Page excerpt:
But again, tftpd is not protected.

----------

## wswartzendruber

I'm wondering if I even need this given an Apache and PostgreSQL server.

----------

## Bones McCracker

 *wswartzendruber wrote:*   

> I'm wondering if I even need this given an Apache and PostgreSQL server.

 

I haven't used either in a while, but don't they provide their own network access control facilities?

----------

## wswartzendruber

 *BoneKracker wrote:*   

>  *wswartzendruber wrote:*   I'm wondering if I even need this given an Apache and PostgreSQL server. 
> 
> I haven't used either in a while, but don't they provide their own network access control facilities?

 

Exactly.  But I am, however, on a mission of paranoid security...and for no apparent reason other than...it interests me.

----------

## Bones McCracker

Regarding my own concern with tftpd, it would seem the risk is minimal as tftpd will only handle world-readable or world-writable files.

Task input:
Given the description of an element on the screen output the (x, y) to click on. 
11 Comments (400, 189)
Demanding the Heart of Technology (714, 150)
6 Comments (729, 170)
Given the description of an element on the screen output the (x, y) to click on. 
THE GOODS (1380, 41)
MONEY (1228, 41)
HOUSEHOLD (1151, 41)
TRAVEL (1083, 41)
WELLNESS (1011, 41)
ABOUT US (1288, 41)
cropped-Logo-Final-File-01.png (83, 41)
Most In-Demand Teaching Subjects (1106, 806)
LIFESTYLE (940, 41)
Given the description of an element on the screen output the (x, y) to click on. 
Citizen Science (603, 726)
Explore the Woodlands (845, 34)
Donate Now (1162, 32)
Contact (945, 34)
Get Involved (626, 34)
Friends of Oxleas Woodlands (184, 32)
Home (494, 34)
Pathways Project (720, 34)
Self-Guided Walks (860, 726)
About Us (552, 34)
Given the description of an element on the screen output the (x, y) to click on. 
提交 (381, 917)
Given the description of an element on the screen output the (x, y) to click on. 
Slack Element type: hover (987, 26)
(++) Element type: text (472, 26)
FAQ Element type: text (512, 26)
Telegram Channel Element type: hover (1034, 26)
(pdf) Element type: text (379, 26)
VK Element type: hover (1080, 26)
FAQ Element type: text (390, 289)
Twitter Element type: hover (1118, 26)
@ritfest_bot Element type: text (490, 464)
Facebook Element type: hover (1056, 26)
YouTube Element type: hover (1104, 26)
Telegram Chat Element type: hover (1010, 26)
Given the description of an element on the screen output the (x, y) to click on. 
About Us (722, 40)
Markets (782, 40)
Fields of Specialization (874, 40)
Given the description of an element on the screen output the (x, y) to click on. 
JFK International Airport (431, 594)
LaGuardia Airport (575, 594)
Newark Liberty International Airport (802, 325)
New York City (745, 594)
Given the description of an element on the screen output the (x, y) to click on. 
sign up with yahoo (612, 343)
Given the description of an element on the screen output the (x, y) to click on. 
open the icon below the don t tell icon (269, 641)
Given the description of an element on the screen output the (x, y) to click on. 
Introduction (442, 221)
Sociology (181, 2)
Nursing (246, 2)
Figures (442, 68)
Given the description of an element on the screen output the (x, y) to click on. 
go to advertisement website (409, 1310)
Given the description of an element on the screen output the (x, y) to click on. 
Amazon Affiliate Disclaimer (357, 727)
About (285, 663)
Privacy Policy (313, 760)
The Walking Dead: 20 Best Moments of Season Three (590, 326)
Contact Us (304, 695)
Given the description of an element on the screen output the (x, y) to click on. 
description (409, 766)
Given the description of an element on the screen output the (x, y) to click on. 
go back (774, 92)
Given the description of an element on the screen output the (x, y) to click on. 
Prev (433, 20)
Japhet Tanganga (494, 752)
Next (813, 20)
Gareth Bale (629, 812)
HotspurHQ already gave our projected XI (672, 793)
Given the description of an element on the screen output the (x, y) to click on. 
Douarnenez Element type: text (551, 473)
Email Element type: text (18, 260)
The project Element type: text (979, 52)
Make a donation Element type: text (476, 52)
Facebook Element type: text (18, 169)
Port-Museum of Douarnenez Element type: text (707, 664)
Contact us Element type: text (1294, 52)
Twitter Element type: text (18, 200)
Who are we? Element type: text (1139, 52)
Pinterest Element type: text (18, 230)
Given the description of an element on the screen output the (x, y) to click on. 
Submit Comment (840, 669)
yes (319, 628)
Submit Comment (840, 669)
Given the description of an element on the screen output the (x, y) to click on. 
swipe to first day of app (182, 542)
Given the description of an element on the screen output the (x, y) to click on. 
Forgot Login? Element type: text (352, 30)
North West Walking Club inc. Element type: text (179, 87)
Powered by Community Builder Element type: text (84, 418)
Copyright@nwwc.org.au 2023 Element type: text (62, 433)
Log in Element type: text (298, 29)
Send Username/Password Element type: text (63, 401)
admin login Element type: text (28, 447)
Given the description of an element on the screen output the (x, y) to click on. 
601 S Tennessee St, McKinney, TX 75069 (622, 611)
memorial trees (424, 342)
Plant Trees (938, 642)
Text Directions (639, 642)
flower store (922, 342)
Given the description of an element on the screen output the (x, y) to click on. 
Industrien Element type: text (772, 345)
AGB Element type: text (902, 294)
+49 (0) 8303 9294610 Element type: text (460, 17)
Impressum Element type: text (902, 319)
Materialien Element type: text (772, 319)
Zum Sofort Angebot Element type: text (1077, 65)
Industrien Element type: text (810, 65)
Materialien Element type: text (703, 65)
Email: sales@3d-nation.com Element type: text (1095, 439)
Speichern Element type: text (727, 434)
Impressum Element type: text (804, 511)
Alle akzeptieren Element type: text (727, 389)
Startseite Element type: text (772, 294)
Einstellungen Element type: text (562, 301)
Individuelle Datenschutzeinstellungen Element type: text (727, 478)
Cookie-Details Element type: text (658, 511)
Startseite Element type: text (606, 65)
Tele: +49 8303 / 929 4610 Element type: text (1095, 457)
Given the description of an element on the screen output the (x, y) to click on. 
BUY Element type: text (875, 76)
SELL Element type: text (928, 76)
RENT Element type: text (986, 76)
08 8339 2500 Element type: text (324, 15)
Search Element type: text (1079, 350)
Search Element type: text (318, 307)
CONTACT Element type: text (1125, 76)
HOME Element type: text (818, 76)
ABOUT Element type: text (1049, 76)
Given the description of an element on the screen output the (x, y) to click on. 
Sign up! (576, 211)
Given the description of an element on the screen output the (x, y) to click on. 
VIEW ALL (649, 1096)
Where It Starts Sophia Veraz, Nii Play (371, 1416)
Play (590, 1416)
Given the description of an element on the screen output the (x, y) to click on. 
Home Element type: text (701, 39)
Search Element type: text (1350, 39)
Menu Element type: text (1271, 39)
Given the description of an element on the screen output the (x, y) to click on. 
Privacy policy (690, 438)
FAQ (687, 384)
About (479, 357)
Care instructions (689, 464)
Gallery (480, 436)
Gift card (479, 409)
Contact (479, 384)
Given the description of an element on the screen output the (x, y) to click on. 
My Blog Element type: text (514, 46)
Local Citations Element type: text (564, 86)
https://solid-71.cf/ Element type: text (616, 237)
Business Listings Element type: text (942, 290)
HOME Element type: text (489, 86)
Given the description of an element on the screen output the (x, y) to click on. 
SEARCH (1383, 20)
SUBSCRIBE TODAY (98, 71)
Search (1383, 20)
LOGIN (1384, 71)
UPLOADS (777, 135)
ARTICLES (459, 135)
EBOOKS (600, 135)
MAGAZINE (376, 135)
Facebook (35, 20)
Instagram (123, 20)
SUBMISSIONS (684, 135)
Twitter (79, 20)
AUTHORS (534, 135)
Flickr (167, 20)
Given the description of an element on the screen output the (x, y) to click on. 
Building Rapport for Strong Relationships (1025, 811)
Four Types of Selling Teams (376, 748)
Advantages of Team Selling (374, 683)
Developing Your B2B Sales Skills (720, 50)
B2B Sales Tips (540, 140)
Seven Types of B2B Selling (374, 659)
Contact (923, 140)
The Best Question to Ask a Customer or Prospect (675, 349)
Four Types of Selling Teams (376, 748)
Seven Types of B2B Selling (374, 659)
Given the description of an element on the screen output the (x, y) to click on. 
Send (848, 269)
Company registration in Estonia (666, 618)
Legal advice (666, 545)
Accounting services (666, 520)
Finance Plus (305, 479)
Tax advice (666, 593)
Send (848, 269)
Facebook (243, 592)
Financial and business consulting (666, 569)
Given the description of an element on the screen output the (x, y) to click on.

Task requirements:
[1] Reproduce the rows word for word, from the first row through the row containing "Citizen Science (603, 726)", with both of those rows included.
[2] Write the next part of the forum thread on tftpd and network access control, picking up after its final post.
The forum thread and the rows were drawn from unrelated sources.

Answers for this exercise:
[1]
Given the description of an element on the screen output the (x, y) to click on. 
11 Comments (400, 189)
Demanding the Heart of Technology (714, 150)
6 Comments (729, 170)
Given the description of an element on the screen output the (x, y) to click on. 
THE GOODS (1380, 41)
MONEY (1228, 41)
HOUSEHOLD (1151, 41)
TRAVEL (1083, 41)
WELLNESS (1011, 41)
ABOUT US (1288, 41)
cropped-Logo-Final-File-01.png (83, 41)
Most In-Demand Teaching Subjects (1106, 806)
LIFESTYLE (940, 41)
Given the description of an element on the screen output the (x, y) to click on. 
Citizen Science (603, 726)

[2]
From tftpd man page:

 *Quote:*   

> SECURITY
> 
>        TFTP protocol does not provide any authentication.  Due to this capital flaw tftpd is not able to restrict access to files and will allow only  pub-
> 
>        lically readable files to be accessed. Files may be written only if they already exist and are publically writable.
> ...

 

Although, it does indicate that tftpd is started by inetd, so I would assume it is possible to create an /etc/xinetd.d/tftpd file, and I'm wondering why one is not provided by default that disables network access by default (such as is provided with the other simple services).

Maybe tftpd should be installed with a default xinetd.d/tftpd file something like this?  Can anyone offer advice?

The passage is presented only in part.